“Every Time He Plays, He’s Confronted With Inarguable Evidence Of Success Or Failure”

By virtue of the money they make, most pundits are detached from reality and fairly useless. They misread the tea leaves and their talk disappears into the void. No one really keeps score, they live to talk another day and little is learned. From Aaron Swartz at Raw Thought, an excerpt from his essay about our reluctance to face reality and our failings:

“If you want to understand experts, you need to start by finding them. So the psychologists who wanted to understand ‘expert performance’ began by testing alleged experts, to see how good they really were.

In some fields it was easy: in chess, for example, great players can reliably beat amateurs. But in other fields, it was much, much harder.

Take punditry. In his giant 20-year study of expert forecasting, Philip Tetlock found that someone who merely predicted ‘everything will stay the same’ would be right more often than most professional pundits. Or take therapy. Numerous studies have found an hour with a random stranger is just as good as an hour with a professional therapist. In one study, for example, sessions with untrained university professors helped neurotic college students just as much as sessions with professional therapists. (This isn’t to say that therapy isn’t helpful — the same studies suggest it is — it’s just that what’s helpful is talking over your problems for an hour, not anything about the therapist.)
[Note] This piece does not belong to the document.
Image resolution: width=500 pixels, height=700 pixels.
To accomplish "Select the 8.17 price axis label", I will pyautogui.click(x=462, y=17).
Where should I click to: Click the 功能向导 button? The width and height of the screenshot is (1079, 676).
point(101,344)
As you might expect, pundits and therapists aren’t fans of these studies. The pundits try to weasel out of them. As Tetlock writes; ‘The trick is to attach so many qualifiers to your vague predictions that you will be well positioned to explain pretty much whatever happens. China will fissure into regional fiefdoms, but only if the Chinese leadership fails to manage certain trade-offs deftly, and only if global economic growth stalls for a protracted period, and only if…’The therapists like to point to all the troubled people they’ve helped with their sophisticated techniques (avoiding the question of whether someone unsophisticated could have helped even more). What neither group can do is point to clear evidence that what they do works.

Compare them to the chess grandmaster. If you try to tell the chess grandmaster that he’s no better than a random college professor, he can easily play a professor and prove you wrong. Every time he plays, he’s confronted with inarguable evidence of success or failure. But therapists can often feel like they’re helping — they just led their client to a breakthrough about their childhood — when they’re actually not making any difference.”